Whenever a line in the data below includes the string "人民交通", copy it out.

===== Entries provided =====

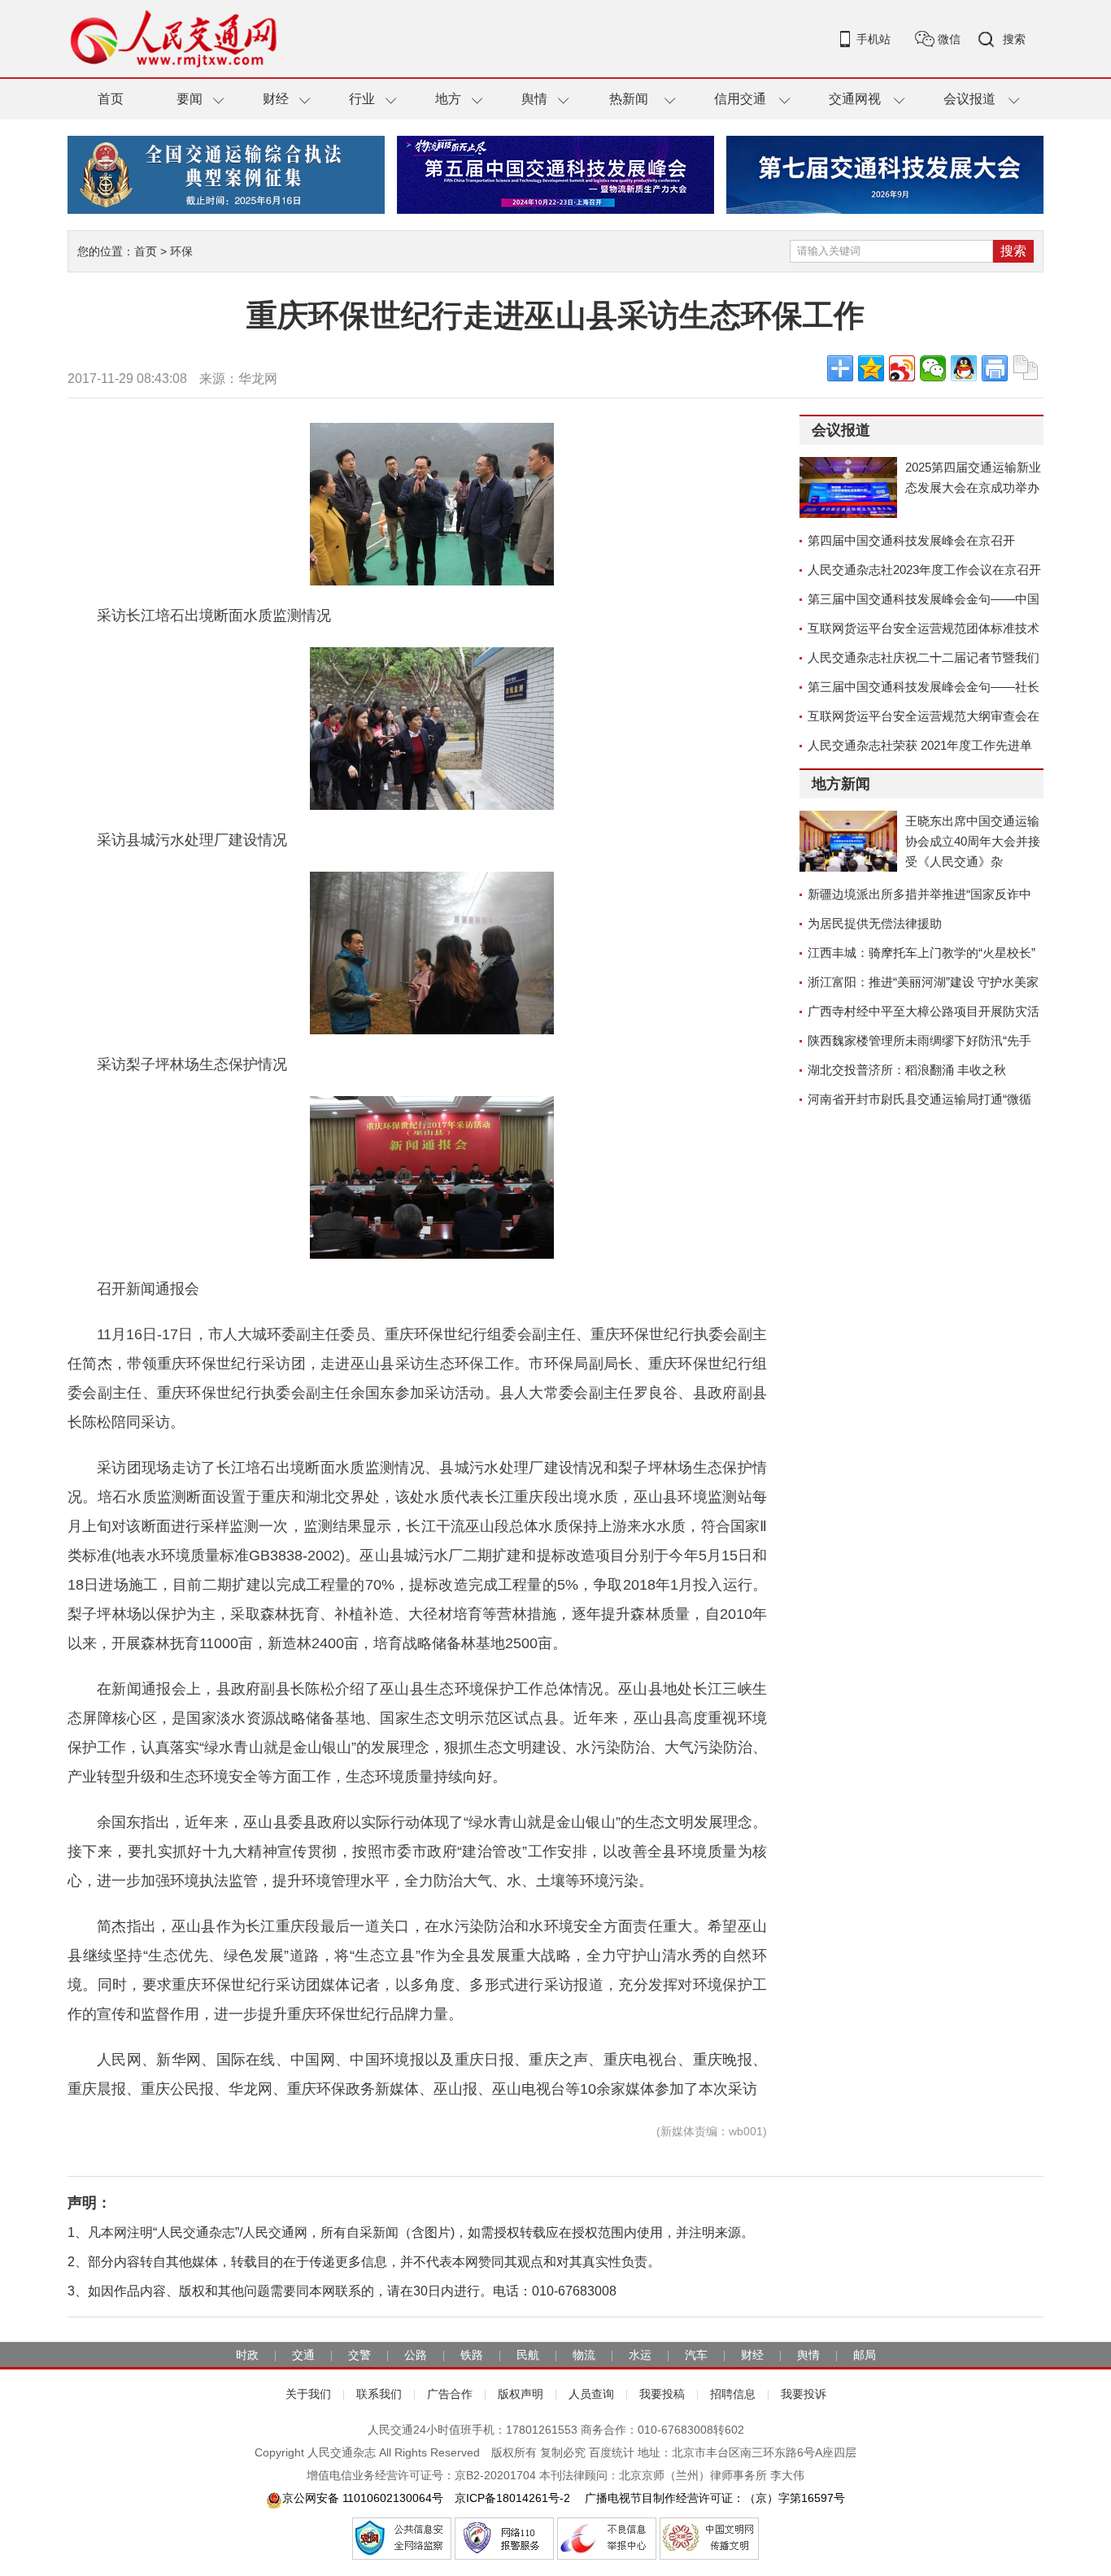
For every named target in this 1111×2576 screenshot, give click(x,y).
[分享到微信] (933, 368)
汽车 (696, 2354)
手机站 (873, 39)
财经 (276, 99)
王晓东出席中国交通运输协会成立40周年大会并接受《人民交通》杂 (972, 841)
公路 (415, 2354)
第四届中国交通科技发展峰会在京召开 (911, 540)
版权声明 (520, 2393)
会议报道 (969, 99)
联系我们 (379, 2393)
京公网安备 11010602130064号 (362, 2497)
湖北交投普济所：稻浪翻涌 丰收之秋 (907, 1070)
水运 (640, 2354)
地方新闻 (841, 784)
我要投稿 (662, 2393)
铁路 (471, 2354)
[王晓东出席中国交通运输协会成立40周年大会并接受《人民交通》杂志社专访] (848, 841)
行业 (362, 99)
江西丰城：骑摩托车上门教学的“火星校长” (921, 952)
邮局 (864, 2354)
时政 (247, 2354)
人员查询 (591, 2393)
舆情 (534, 99)
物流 (584, 2354)
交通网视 (855, 99)
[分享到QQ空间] (871, 368)
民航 (527, 2354)
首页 (111, 99)
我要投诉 (803, 2393)
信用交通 (740, 99)
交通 (303, 2354)
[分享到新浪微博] (902, 368)
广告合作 (450, 2393)
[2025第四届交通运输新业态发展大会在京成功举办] (848, 487)
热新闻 (628, 99)
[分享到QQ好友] (964, 368)
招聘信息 (733, 2393)
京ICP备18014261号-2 (512, 2497)
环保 (181, 251)
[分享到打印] (995, 368)
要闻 (189, 99)
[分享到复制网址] (1026, 368)
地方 (448, 99)
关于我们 (308, 2393)
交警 (359, 2354)
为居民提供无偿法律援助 (875, 923)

=====

Written answer:
王晓东出席中国交通运输协会成立40周年大会并接受《人民交通》杂 (972, 841)
[王晓东出席中国交通运输协会成立40周年大会并接受《人民交通》杂志社专访] (848, 841)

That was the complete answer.